Polyamory, ENM and Other Diverse Relationships
Love is not a finite resource. For many, the idea that intimacy, connection, and commitment can exist outside a single dyadic (2 person) relationship isn't just a lifestyle choice. For them, it's a truth about who they are and how they love and connect. Whether you are new to consensual non-monogamy, part of an established polyamorous dynamic, or anywhere between, your relationships deserve the same support and care as any other.
That support, however, is not always easy to find.
Many therapists, however well-intentioned, bring their own assumptions about what relationships should look like into the room. CNM and polyamorous clients frequently report experiences of being subtly pathologised, having their relationship structure treated as the problem rather than the context, or receiving advice that quietly steers them back toward monogamy. This is not neutral. It is harmful. I offer explicitly non-judgmental, relationship-structure-affirming support designed to help you be understood and respected. You will benefit from a space where your way of loving is accepted, with a focus on equipping you with effective strategies to build and maintain satisfying relationships. How you love and connect is not up for debate. What we work on together is how to do it well.

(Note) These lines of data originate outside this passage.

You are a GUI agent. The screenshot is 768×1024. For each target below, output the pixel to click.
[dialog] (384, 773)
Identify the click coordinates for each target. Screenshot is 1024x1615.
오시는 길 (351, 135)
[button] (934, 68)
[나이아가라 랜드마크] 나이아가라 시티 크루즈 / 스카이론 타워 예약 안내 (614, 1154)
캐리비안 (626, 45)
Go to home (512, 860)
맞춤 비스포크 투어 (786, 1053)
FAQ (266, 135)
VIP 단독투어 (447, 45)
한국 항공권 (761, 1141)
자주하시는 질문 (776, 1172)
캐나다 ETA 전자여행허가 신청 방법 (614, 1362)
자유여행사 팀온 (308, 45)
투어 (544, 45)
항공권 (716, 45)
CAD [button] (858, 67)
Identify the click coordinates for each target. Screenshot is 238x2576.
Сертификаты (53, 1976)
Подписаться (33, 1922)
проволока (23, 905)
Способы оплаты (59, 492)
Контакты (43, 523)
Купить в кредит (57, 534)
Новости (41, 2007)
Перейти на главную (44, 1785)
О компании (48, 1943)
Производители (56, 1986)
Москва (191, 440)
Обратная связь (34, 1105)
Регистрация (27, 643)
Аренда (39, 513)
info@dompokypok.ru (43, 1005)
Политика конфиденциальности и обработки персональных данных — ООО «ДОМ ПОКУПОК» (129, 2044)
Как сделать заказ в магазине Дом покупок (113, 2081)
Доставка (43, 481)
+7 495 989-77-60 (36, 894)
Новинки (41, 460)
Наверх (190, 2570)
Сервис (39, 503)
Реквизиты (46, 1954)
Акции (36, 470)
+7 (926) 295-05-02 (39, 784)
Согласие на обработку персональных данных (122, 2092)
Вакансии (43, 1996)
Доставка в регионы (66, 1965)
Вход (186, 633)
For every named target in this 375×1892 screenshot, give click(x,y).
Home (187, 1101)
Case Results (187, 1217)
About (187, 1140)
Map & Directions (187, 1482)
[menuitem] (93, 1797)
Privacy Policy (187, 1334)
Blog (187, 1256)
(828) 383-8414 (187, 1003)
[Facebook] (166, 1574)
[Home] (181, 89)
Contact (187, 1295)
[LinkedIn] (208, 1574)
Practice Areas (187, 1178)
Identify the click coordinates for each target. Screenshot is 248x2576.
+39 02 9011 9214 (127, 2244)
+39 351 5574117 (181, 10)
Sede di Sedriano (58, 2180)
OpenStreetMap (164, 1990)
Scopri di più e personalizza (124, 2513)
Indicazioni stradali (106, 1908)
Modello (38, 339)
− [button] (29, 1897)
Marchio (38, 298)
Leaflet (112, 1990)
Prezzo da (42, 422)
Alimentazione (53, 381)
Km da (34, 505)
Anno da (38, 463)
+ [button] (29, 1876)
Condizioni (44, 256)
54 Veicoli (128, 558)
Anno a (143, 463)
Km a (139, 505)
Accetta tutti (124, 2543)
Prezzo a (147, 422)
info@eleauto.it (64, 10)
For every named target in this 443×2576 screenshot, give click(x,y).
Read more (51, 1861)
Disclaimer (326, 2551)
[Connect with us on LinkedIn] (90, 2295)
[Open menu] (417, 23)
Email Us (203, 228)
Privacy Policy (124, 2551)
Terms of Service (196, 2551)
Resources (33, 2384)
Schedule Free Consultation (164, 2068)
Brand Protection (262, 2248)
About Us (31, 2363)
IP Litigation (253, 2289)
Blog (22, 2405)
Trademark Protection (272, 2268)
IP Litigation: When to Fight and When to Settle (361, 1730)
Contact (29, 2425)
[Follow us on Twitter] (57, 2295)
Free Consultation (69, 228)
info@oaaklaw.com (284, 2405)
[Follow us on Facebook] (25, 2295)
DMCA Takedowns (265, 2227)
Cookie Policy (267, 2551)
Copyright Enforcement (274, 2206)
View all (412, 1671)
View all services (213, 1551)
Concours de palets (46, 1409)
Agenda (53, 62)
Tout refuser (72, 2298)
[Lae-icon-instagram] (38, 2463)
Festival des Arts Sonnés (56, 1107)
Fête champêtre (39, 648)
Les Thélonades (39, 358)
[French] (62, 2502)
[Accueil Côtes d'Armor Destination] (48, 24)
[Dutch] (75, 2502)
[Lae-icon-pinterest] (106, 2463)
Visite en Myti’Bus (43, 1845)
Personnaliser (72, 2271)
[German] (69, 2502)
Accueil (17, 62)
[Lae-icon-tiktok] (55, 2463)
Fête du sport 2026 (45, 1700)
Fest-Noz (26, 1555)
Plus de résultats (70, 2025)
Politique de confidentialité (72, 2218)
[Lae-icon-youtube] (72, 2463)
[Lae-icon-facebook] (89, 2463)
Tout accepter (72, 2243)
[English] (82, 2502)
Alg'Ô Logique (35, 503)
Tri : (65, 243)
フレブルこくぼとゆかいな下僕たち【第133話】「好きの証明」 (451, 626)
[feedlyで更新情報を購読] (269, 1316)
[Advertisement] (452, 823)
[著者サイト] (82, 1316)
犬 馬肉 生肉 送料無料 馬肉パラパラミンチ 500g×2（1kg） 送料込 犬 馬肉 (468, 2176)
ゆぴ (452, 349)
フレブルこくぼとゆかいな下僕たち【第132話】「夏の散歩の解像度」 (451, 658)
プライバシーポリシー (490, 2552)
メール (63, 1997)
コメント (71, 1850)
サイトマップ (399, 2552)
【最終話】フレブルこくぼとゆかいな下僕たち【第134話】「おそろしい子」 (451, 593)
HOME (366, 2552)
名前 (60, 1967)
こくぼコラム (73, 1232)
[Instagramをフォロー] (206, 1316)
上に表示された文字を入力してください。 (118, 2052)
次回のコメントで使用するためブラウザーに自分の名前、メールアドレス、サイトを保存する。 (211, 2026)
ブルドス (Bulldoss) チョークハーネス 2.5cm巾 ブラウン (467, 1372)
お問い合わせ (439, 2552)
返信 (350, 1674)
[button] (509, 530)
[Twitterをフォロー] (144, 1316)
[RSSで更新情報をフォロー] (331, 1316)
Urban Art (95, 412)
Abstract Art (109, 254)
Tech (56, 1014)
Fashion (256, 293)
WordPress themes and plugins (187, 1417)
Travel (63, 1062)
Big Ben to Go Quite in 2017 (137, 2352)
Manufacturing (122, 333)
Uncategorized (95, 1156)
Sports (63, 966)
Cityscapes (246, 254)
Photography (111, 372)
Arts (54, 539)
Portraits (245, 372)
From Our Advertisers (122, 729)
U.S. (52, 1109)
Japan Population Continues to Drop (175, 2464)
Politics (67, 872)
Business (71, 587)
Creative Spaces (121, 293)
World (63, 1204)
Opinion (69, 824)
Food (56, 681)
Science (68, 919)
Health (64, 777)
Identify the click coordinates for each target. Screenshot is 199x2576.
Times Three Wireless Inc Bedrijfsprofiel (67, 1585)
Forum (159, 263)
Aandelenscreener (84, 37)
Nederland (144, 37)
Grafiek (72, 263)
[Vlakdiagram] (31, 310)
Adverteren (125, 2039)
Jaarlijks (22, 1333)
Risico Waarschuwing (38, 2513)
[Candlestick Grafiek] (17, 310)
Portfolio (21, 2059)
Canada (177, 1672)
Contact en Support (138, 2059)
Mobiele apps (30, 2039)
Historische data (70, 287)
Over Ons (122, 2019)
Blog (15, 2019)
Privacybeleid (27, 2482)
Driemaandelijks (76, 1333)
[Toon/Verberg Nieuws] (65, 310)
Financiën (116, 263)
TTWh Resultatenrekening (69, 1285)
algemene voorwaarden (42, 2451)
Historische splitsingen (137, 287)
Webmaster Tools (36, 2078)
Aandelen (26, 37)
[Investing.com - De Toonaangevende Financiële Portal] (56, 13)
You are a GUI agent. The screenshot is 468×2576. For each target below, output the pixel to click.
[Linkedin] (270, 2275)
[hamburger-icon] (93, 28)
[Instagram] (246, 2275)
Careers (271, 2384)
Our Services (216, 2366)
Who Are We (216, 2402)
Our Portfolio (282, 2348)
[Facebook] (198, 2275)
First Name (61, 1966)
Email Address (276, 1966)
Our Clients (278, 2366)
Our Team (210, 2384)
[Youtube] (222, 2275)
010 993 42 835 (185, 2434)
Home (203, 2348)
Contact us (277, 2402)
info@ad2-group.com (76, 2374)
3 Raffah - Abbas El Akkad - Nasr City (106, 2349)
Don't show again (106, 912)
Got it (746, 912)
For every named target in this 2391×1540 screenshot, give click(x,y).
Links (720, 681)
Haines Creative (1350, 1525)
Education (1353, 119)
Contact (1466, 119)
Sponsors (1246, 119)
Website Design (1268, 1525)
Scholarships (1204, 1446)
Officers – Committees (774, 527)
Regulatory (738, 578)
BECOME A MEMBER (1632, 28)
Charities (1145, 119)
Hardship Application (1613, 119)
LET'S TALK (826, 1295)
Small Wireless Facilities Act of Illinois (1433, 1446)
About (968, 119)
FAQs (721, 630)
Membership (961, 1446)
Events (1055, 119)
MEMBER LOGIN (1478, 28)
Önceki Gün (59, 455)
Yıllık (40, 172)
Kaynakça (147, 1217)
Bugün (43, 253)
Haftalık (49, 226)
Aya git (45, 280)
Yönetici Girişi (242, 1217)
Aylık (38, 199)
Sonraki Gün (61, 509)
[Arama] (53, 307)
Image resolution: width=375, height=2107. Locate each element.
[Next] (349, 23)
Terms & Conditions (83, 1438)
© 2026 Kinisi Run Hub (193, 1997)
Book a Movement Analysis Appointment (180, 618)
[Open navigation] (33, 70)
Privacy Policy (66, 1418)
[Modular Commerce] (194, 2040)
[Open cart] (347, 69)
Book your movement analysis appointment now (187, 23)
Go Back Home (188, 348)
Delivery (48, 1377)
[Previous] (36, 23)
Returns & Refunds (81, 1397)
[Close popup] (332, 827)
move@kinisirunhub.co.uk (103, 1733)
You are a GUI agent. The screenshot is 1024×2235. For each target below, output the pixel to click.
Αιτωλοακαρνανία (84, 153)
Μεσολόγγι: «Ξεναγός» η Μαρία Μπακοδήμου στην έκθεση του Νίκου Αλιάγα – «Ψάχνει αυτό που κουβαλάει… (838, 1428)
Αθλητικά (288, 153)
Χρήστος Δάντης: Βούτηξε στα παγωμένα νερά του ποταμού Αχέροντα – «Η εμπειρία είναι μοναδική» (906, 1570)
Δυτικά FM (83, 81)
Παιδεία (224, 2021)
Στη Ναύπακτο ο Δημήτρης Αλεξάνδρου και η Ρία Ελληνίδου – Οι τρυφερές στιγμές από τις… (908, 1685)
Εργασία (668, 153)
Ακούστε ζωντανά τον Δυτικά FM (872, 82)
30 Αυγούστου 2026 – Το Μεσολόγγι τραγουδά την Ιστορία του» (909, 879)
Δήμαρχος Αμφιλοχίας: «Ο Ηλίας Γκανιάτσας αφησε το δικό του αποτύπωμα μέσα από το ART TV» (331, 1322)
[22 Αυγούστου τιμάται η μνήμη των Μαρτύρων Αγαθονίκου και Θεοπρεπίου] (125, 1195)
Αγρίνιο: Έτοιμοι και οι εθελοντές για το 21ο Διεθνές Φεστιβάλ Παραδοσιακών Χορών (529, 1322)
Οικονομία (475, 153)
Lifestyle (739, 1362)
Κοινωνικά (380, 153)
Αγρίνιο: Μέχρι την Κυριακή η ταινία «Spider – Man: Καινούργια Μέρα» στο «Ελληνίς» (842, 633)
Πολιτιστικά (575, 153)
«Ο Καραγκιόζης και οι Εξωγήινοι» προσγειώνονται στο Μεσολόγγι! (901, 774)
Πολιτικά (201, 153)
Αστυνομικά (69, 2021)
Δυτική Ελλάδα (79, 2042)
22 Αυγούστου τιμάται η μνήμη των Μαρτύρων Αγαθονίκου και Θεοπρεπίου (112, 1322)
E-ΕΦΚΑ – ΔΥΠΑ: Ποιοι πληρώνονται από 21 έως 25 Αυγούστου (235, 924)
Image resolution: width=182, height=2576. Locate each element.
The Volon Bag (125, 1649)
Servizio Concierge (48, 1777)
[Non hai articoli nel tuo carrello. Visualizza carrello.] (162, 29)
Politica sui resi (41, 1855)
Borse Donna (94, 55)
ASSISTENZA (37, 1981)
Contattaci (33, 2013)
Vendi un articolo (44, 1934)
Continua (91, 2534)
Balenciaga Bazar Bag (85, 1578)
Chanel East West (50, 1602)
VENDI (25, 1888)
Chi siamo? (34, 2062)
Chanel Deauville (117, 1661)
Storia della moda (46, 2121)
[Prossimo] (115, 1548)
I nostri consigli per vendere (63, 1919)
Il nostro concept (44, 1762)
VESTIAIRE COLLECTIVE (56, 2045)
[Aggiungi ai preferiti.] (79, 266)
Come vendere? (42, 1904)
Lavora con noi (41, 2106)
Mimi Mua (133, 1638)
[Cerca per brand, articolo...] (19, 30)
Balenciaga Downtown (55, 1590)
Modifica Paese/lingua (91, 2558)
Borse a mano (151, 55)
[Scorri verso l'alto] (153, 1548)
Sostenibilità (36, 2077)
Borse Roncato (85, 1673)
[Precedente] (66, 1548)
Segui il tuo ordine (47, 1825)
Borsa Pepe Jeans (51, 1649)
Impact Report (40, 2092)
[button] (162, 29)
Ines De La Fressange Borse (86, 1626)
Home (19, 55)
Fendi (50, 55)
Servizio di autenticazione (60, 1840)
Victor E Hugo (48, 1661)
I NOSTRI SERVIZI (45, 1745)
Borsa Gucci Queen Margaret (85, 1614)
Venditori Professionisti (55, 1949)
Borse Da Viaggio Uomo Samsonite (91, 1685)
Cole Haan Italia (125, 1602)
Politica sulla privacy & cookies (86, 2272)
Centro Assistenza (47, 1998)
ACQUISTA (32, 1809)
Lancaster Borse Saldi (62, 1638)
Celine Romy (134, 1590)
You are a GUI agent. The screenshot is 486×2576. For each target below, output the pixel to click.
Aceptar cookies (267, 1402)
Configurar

There is genuinely rich and multifaceted work to be done. Ethical non-monogamy offers exceptional possibilities, deep intimacy across multiple connections, intentional relationship design, and communities built on radical honesty, but it also asks a great deal of the people within them. Therapy can help you develop regular, precise communication skills, learn to negotiate boundaries over time, and address emotions like jealousy with customised tools. I guide you in consciously managing time, energy, and emotional labour across multiple partnerships - building competencies that monogamous frameworks usually don't teach.
There are also internal landscapes to tend. These include feelings of inadequacy or comparison, the "compare and despair" spiral. You may have questions about your place in a relationship hierarchy and whether that fits your needs. There can be unique grief when a relationship ends within a network where other connections continue. People coming to CNM later in life might also face issues about identity or manage it with a partner who is less invested. None of these experiences means something is wrong with you or your relationship structure. They are part of the ongoing work of loving people well.
I work with individuals, couples, and relationship dynamics, whether that means a solo session to untangle your own feelings, a joint session with one or more partners, or support for a wider polycule navigating a particular challenge together. My approach focuses on strengthening your communication, deepening your self-understanding, managing complex feelings, and providing actionable tools tailored to your relationships. The goal is always the same: to help you build connections that are genuinely authentic and sustainable, on your own terms, not anyone else's.
There is no single right way to love. But there are ways of loving that are more conscious, more connected, and more fulfilling.